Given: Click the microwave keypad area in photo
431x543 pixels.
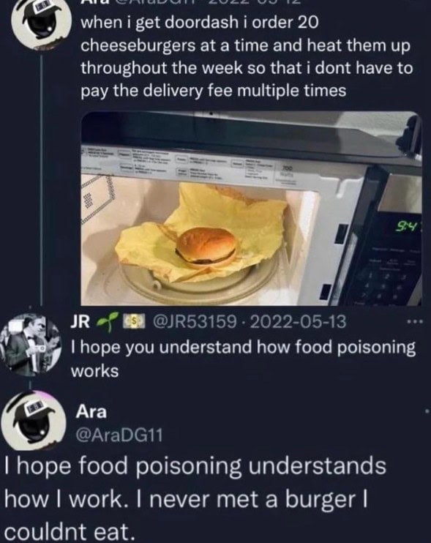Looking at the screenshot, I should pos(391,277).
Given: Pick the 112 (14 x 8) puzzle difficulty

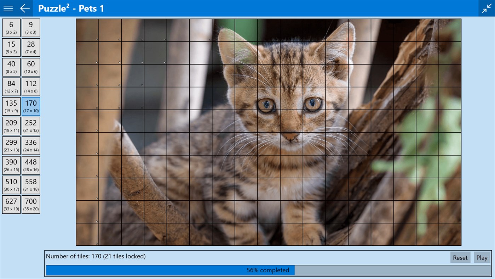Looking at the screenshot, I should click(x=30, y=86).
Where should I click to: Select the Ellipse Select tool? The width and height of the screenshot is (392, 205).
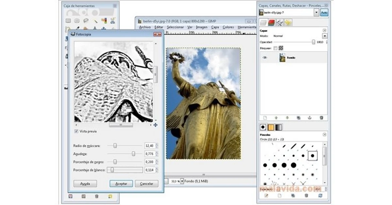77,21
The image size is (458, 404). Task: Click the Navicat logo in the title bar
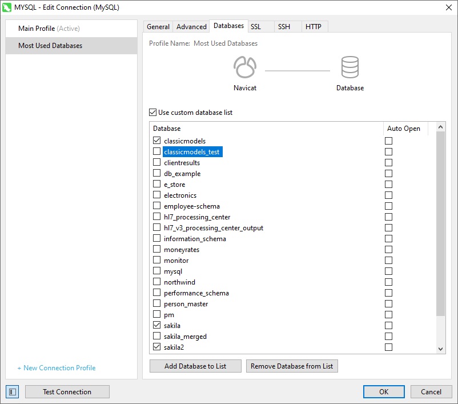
++++++
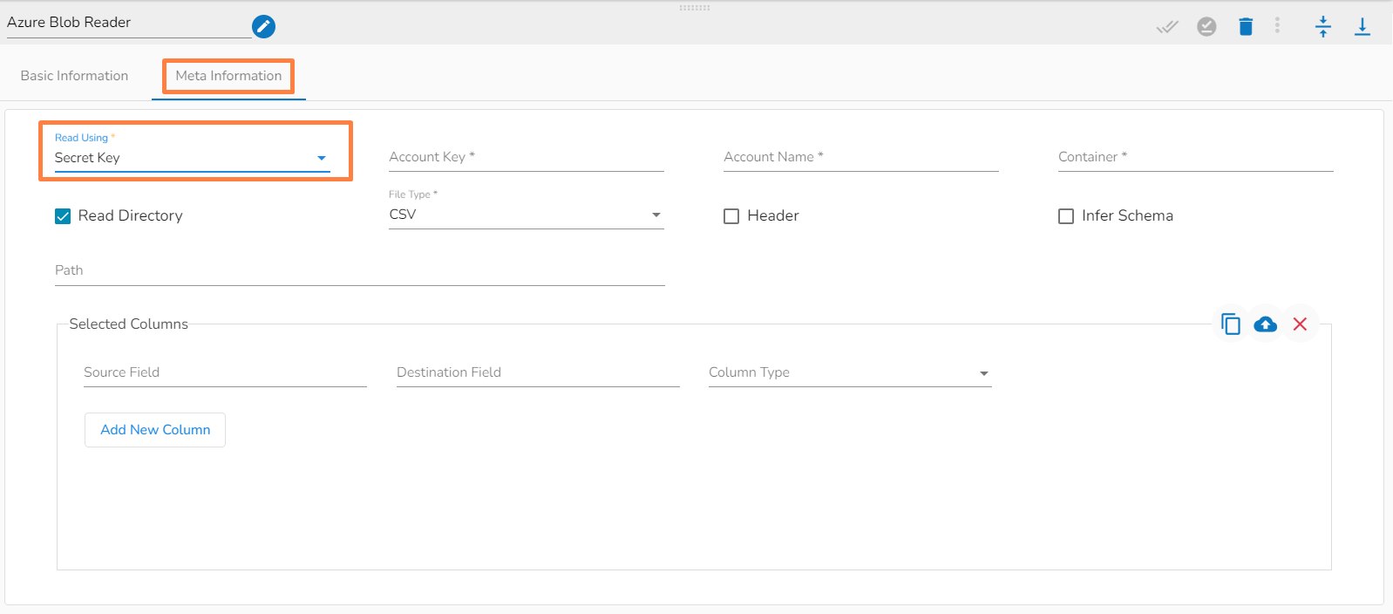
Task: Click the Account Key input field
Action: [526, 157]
++++++
> Work instruction:
Range to print from the listing above: from the line with "Given: Click the" up to and including the line with "The image size". Please print those lines exactly, with no pictures and nothing more.

> Answer box:
Given: Click the microwave keypad area in photo
431x543 pixels.
Looking at the screenshot, I should pos(391,277).
Given: Pick the 112 (14 x 8) puzzle difficulty

Looking at the screenshot, I should click(x=30, y=86).
Where should I click to: Select the Ellipse Select tool? The width and height of the screenshot is (392, 205).
77,21
The image size is (458, 404). Task: Click the Navicat logo in the title bar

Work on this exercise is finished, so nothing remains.